→ **Data for processing**
- - - - - - -

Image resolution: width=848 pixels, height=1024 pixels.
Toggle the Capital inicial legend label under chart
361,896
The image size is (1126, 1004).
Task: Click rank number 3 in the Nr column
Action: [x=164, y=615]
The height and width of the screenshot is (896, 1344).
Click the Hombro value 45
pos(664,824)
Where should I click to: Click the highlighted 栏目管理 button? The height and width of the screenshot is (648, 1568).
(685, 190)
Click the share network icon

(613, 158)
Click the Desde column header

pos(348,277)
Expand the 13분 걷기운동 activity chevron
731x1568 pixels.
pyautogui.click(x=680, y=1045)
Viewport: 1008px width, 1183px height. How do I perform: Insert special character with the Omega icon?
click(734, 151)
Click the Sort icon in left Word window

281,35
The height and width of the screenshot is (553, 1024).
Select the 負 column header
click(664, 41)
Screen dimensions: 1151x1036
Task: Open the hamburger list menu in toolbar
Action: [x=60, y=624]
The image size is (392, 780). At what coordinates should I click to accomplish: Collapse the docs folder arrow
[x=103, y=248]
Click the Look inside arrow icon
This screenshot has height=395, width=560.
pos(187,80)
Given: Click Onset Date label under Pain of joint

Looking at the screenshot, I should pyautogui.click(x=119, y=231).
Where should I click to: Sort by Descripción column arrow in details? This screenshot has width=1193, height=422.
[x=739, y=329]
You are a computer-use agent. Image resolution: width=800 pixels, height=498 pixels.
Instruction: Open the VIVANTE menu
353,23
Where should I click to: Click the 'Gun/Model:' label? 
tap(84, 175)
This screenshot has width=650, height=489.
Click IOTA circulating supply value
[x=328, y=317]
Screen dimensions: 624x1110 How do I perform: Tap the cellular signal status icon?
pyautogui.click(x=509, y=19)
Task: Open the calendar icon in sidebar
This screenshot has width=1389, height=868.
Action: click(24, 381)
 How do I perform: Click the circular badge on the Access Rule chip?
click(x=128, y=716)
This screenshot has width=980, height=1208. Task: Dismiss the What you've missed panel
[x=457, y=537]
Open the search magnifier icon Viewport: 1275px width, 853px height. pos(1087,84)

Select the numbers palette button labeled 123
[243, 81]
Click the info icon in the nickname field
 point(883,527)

- - - - - - -

→ **What you have to do**
Transcribe the full set of records precisely.

→ **Task response**
Image resolution: width=848 pixels, height=1024 pixels.
Toggle the Capital inicial legend label under chart
361,896
The image size is (1126, 1004).
Task: Click rank number 3 in the Nr column
Action: [x=164, y=615]
The height and width of the screenshot is (896, 1344).
Click the Hombro value 45
pos(664,824)
Where should I click to: Click the highlighted 栏目管理 button? The height and width of the screenshot is (648, 1568).
(685, 190)
Click the share network icon

(613, 158)
Click the Desde column header

pos(348,277)
Expand the 13분 걷기운동 activity chevron
731x1568 pixels.
pyautogui.click(x=680, y=1045)
Viewport: 1008px width, 1183px height. How do I perform: Insert special character with the Omega icon?
click(734, 151)
Click the Sort icon in left Word window

281,35
The height and width of the screenshot is (553, 1024).
Select the 負 column header
click(664, 41)
Screen dimensions: 1151x1036
Task: Open the hamburger list menu in toolbar
Action: [x=60, y=624]
The image size is (392, 780). At what coordinates should I click to accomplish: Collapse the docs folder arrow
[x=103, y=248]
Click the Look inside arrow icon
This screenshot has height=395, width=560.
pos(187,80)
Given: Click Onset Date label under Pain of joint

Looking at the screenshot, I should pyautogui.click(x=119, y=231).
Where should I click to: Sort by Descripción column arrow in details? This screenshot has width=1193, height=422.
[x=739, y=329]
You are a computer-use agent. Image resolution: width=800 pixels, height=498 pixels.
Instruction: Open the VIVANTE menu
353,23
Where should I click to: Click the 'Gun/Model:' label? 
tap(84, 175)
This screenshot has width=650, height=489.
Click IOTA circulating supply value
[x=328, y=317]
Screen dimensions: 624x1110 How do I perform: Tap the cellular signal status icon?
pyautogui.click(x=509, y=19)
Task: Open the calendar icon in sidebar
This screenshot has width=1389, height=868.
Action: click(24, 381)
 How do I perform: Click the circular badge on the Access Rule chip?
click(x=128, y=716)
This screenshot has width=980, height=1208. Task: Dismiss the What you've missed panel
[x=457, y=537]
Open the search magnifier icon Viewport: 1275px width, 853px height. pos(1087,84)

Select the numbers palette button labeled 123
[243, 81]
Click the info icon in the nickname field
 point(883,527)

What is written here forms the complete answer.